(Extracted data entries)
------

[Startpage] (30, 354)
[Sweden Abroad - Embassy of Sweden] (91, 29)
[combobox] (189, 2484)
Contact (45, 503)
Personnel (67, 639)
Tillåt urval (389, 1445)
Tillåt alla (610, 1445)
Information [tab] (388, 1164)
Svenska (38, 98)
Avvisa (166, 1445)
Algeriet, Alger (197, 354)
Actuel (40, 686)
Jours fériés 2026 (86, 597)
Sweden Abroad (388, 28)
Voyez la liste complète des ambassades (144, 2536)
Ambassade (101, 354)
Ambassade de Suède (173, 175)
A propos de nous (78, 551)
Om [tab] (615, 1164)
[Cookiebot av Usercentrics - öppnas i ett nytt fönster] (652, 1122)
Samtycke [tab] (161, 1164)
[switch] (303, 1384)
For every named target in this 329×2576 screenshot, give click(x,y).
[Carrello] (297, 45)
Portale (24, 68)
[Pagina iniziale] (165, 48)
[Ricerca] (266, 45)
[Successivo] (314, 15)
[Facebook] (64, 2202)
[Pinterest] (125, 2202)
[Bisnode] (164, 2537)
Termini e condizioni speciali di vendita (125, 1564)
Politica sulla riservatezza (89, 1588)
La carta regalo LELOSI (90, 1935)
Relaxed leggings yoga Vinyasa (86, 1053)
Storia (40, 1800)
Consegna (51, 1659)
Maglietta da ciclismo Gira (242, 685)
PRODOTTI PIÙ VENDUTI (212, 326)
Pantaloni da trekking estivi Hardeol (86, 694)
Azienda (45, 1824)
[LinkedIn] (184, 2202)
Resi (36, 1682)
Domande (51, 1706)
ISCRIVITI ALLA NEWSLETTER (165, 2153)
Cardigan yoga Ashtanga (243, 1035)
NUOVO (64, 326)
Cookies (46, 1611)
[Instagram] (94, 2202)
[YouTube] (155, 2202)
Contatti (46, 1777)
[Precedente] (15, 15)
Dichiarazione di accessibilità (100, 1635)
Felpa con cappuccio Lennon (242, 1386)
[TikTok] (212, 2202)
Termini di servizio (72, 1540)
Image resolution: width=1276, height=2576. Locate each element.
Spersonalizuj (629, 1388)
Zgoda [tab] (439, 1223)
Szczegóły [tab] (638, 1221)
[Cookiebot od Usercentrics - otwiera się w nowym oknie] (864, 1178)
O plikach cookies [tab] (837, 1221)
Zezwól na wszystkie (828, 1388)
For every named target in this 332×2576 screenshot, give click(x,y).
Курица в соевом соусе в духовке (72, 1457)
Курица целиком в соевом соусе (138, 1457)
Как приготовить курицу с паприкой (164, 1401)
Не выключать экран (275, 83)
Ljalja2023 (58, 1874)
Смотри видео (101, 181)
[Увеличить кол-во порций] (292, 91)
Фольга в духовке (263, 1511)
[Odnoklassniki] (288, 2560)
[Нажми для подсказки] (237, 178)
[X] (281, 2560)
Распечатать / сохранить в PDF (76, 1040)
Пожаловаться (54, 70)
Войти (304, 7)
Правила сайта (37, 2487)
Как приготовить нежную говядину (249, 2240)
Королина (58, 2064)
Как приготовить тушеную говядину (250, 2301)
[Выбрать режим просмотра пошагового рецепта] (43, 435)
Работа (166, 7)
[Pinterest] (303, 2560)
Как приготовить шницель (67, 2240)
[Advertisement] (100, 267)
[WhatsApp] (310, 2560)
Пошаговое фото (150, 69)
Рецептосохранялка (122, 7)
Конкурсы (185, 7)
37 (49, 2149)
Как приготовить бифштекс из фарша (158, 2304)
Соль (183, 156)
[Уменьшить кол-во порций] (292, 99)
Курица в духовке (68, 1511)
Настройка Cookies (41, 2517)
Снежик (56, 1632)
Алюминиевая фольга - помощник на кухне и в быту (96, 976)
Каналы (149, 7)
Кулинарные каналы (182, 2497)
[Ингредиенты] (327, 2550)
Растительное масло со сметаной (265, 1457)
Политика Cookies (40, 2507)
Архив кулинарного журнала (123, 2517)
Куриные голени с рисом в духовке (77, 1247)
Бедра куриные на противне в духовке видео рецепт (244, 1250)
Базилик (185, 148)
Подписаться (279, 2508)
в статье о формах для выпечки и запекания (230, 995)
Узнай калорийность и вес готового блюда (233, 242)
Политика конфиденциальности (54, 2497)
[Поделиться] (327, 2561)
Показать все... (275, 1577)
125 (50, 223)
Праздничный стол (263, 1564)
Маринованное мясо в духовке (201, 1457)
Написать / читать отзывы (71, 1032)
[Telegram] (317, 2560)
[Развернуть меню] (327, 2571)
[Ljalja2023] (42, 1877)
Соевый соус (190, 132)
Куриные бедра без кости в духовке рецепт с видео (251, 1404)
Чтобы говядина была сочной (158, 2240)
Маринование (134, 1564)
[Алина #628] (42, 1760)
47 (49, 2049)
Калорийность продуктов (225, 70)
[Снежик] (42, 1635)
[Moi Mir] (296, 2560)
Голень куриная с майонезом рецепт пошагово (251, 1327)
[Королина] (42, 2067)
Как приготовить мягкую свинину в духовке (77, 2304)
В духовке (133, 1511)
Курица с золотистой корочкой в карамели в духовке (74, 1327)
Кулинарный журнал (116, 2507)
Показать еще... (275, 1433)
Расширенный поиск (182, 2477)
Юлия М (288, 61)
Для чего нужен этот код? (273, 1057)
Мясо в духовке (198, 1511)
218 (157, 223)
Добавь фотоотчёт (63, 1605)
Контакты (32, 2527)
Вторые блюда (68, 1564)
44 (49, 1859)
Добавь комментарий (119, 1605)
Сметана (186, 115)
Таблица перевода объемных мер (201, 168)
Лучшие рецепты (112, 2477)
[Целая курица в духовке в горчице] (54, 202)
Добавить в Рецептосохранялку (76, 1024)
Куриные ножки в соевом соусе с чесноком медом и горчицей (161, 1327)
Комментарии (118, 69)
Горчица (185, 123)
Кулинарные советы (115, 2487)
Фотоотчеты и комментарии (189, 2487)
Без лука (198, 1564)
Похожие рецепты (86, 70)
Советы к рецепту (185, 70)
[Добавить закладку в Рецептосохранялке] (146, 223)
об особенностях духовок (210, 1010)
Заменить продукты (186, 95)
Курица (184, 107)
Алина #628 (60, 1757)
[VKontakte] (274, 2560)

------

→ About this exercise: Look at the records above. Copy every line where the string "видео" occurs.

→ Solution for this exercise:
Смотри видео (101, 181)
Бедра куриные на противне в духовке видео рецепт (244, 1250)
Куриные бедра без кости в духовке рецепт с видео (251, 1404)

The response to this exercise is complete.